This year, yet more diversity dimensions will make their presence felt on national and international agendas. Here at DCA, we’ll be focusing on them.

As fellow change agents, and practitioners of diversity and inclusion, here are the key issues to look out for and lend support to.

Closing the Gap

2018 marks the ten-year ‘anniversary’ of the Closing the Gap targets. As things stand, we’re far from having something to celebrate. Indigenous disadvantage remains both evident and empirical in key social areas, such as employment, health and education. Only one of the targets (reducing the gap in year 12 completion) is on track, and 2018 will see the government and Indigenous groups once more try to thrash out effective change – no easy job after the Uluru Statement calling for a First Nations voice to Parliament was swiftly rejected by Malcolm Turnbull.  

Professor Megan Davis, Director of UNSW's Indigenous Law Centre, says that the goal in sight for Australia’s First Peoples remains Constitutional recognition and structural reform, rather than simply rebranding and resetting Close the Gap targets. “This is because of the importance that Constitutional recognition provides to Indigenous populations in terms of the kind of political legitimacy that’s required to influence public institutions,” she told the ABC.

“… What we know from poverty research, is that Aboriginal and Torres Strait Islander people are more likely to be able to close the gap if we provide them with the structure, power and resources to do that, rather than them being locked out of the conversation.”

Businesses, too, have a supporting role to play in this national conversation. Our resources and report reveal the motivations and aspirations of Aboringal Australians in the context of the corporate sector and provide valuable information to help build sustainable employment strategies.

Out at work

Despite last year’s same-sex marriage vote, coming out at work still represents a risk to career and professional relationships for many LGBTIQ+ (lesbian, gay, bisexual, transgender and intersex) people. Their fear persists. Thanks in no small part to the homophobic and transphobic incidents that marred 2017’s debate.

Common decency and common sense won out. And now, in this new era of marriage equality, businesses have an opportunity. A chance to look at diversity and inclusion policies in a whole new way – through the lens of LGBTIQ-inclusion, which in turn can have a number of benefits for various groups in the workplace.

Writing in The Conversation following the vote, RMIT Lecturer Raymond Trau and DCA’s Policy and Research Manager Cathy Brown put forward their suggestions, saying that first, organisations should focus on creating an inclusive culture beneficial to both LGBTIQ and non-LGBTIQ workers – one of the simplest ways to build this inclusive culture being language.

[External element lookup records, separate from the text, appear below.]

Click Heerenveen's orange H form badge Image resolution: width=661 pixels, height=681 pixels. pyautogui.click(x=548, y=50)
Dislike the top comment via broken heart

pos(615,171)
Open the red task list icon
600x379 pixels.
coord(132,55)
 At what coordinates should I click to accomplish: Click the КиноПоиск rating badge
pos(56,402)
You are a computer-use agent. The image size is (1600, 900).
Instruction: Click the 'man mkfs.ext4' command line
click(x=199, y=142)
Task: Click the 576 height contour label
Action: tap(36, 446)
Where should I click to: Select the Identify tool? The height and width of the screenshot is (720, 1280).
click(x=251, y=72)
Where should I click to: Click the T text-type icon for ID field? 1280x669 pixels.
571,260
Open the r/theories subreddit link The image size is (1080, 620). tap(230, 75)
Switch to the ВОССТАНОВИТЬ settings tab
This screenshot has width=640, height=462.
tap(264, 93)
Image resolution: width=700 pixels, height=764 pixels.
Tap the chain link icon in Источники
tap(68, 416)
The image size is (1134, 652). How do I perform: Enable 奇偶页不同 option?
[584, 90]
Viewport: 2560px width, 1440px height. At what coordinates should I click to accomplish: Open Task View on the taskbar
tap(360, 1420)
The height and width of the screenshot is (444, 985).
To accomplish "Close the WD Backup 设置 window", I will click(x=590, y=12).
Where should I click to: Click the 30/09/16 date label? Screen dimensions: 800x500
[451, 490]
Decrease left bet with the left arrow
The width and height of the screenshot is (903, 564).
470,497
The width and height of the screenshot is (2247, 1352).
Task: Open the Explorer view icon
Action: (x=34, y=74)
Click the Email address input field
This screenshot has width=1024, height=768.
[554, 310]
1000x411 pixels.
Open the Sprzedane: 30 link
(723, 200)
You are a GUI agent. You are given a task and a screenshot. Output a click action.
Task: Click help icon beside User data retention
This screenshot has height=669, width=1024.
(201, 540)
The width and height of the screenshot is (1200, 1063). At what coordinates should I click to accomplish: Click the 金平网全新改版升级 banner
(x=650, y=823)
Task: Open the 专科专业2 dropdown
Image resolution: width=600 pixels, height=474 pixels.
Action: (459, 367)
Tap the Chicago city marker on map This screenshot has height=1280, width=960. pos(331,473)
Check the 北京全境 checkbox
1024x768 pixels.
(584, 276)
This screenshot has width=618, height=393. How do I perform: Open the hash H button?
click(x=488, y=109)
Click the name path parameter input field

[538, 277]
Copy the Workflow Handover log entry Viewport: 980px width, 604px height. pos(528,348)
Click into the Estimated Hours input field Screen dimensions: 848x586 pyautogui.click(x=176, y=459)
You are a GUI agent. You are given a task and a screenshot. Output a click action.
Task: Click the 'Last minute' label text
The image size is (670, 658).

They explain: “Inclusive language enables a diversity of people (such as those of different ages, cultures and genders) to feel valued and respected and able to contribute their talents to drive organisational performance. Simply thinking about the language we all use when addressing staff, customers and other stakeholders, asking about partners for example, can go a long way to making LGBTIQ and non-LGBTIQ workers feel included.”

Once the basics are in place, policy is also outlined as a key area.

“Recognition of same-sex relationships provides an opportunity for revisiting and updating policies relating to partnerships and families, such as parental leave policies. Prior to this conversation, same-sex relationships and ‘rainbow families’ may not have been commonly discussed in the workplace. And this invisibility might be reflected in workplace policies.”

Our resources can help you manage this important and timely aspect of diversity.

All about inclusion

Following November’s publication of the Diversity Council Australia-Suncorp Inclusion@Work Index – the first nationally representative survey measuring the impact and extent of inclusion in workplaces – it’s clear we’re now at a point where diversity is no longer enough.

Our findings from the survey showed that 75% of Australian workers support or strongly support their organisation taking action to create a more diverse, but also a more inclusive, workplace

That means that, if diversity was the mix, inclusion is now getting that mix to work. Creating a space where a diversity of people are respected, connected – and able to hit career goals that contribute to organisational success.

As a leader, you can make a world of difference. It starts by aspiring to a higher bar, where you look to value differences among employees, seek out ideas from a diversity of people, treat everyone fairly, and deal with inappropriate behaviour the very second it rears its head.

Because ultimately, if people don’t feel included, then we won’t realise any of the benefits of diversity.